The reason that this aspect of the seen consciousness is a
problem is that the book assumes that the seen consciousness
can be resisted and eventually undone by a spreading
of the seeing consciousness's discovery of its own freedom—
through revealing the seen consciousness for what it is and
engaging in forms of political organizing that oppose the
hierarchy's false claims in the name of freedom and true collective
self-determination. In my view, however, this contradicts
the very social nature of the reproduction of hierarchy,
in which people gain recognition and their personal identity
as social beings connected to others by accommodating to
the world of others that surrounds them. Indeed the only
plausible explanation for why law students don't spontaneously
resist and reject their assimilation to a hierarchy
that "maims" them and deprives them of their authentic
selfhood is that the reproduction of hierarchy is the reproduction
of our own social alienation, to which, absent some
liberating social movement that frees us for a more authentic
form of social connection, we have no choice but to succumb.

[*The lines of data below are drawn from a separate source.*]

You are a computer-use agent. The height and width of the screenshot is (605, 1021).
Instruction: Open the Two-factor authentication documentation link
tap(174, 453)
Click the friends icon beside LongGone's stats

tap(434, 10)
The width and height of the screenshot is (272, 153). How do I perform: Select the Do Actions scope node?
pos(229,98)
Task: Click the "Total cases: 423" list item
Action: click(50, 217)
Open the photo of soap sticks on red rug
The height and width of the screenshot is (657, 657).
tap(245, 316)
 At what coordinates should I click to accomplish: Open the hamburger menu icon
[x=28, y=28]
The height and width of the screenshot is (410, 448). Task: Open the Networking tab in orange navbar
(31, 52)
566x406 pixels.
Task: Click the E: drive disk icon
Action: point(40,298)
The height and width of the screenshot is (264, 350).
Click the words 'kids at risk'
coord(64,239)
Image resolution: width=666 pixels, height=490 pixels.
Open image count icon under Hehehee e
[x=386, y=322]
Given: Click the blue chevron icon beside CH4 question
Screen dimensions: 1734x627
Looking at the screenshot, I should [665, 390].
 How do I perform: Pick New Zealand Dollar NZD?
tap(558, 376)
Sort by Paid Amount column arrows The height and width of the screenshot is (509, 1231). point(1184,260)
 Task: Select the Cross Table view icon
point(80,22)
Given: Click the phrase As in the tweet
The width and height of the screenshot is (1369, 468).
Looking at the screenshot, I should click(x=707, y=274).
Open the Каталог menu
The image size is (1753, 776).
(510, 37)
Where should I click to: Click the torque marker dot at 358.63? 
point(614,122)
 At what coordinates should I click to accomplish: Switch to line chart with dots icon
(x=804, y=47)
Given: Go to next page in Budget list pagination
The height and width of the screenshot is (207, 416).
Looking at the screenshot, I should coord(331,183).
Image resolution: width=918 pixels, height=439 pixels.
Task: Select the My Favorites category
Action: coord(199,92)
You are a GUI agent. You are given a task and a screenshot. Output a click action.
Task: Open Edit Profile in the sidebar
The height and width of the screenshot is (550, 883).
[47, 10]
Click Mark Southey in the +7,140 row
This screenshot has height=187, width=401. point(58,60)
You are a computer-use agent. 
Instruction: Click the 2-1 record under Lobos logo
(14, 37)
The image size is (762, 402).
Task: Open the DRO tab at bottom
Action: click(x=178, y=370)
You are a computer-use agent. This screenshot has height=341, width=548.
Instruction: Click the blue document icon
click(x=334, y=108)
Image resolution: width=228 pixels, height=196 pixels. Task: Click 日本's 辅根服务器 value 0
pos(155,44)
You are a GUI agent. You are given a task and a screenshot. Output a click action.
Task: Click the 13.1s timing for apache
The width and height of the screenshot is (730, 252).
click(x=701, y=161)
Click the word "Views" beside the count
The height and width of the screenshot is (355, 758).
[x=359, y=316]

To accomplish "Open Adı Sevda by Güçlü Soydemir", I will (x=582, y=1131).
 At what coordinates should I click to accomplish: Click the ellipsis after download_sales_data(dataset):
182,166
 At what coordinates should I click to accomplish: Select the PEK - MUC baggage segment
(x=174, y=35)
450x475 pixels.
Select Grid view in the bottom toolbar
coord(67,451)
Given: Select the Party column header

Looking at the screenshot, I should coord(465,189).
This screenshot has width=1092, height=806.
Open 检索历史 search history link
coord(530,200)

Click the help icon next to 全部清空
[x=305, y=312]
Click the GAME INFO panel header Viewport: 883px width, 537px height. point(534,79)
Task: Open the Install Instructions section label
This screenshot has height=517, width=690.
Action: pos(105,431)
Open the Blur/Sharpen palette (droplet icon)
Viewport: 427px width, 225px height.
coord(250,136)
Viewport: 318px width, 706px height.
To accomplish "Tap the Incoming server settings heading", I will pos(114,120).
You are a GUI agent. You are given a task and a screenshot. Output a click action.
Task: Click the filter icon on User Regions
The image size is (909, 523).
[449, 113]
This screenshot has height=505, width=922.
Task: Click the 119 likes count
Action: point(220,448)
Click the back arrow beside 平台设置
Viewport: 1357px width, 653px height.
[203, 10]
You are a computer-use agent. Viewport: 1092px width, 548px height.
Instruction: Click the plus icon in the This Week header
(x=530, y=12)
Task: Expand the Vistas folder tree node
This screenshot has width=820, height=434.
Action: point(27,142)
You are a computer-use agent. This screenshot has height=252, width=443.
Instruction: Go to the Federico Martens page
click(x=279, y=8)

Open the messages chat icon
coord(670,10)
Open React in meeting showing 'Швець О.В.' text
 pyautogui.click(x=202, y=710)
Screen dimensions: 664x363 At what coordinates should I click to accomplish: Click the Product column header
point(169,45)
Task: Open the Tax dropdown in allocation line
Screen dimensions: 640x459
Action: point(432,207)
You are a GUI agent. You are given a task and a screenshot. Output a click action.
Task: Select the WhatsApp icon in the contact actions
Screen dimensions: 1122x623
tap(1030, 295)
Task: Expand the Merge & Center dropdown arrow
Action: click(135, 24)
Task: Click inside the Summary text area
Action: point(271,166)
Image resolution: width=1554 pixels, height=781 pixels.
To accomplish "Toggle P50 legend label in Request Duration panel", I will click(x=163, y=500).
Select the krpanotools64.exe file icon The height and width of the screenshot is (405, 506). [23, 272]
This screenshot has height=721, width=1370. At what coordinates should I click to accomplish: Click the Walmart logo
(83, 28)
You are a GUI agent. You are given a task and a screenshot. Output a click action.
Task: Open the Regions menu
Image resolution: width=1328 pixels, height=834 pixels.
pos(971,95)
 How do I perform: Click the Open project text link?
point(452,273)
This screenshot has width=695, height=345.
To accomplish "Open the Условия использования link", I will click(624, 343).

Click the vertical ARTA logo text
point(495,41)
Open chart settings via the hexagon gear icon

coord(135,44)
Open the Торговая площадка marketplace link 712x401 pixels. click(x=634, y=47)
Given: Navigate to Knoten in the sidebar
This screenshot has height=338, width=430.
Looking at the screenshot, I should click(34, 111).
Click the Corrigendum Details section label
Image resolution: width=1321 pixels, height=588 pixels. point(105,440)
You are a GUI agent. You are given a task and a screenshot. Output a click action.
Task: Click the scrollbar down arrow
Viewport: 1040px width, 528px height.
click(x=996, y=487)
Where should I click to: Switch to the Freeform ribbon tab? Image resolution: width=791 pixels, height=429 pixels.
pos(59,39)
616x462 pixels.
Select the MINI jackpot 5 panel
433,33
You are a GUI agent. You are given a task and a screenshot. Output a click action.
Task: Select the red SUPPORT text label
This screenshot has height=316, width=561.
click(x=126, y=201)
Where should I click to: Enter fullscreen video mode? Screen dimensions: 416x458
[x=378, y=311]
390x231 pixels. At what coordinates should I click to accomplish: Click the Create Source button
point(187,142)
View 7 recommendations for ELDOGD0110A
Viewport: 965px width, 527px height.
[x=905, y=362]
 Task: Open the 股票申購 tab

To apply this very insight to the revelatory power of
the seeing consciousness, Duncan's own capacity to see
through and express the alienated character of legal education
and the reproduction of hierarchy generally is not the
result of the freedom and insight of a singular individual
(here, Duncan himself), but rather the expression of the
insight of an era that is itself an expression of an inherently
social movement of inherently social beings liberated (only
partially, alas) from their social alienation and inherited
conditioning by the affirming gaze of the Other, with each
serving as the Other for the Other. Just as the coercive
denial spread throughout the law school hierarchy is made
coercive by making accommodation serve as a condition of
social membership and identity, so also the capacity for
freedom from the hierarchy—the capacity to even see it as
social alienation—requires the Other: others who form the
more real and more present and more free and more
authentically connected consciousness of the movement.
The limitation of Duncan's book is that it does not, in
my opinion, accurately analyze the cause of the very "sickness"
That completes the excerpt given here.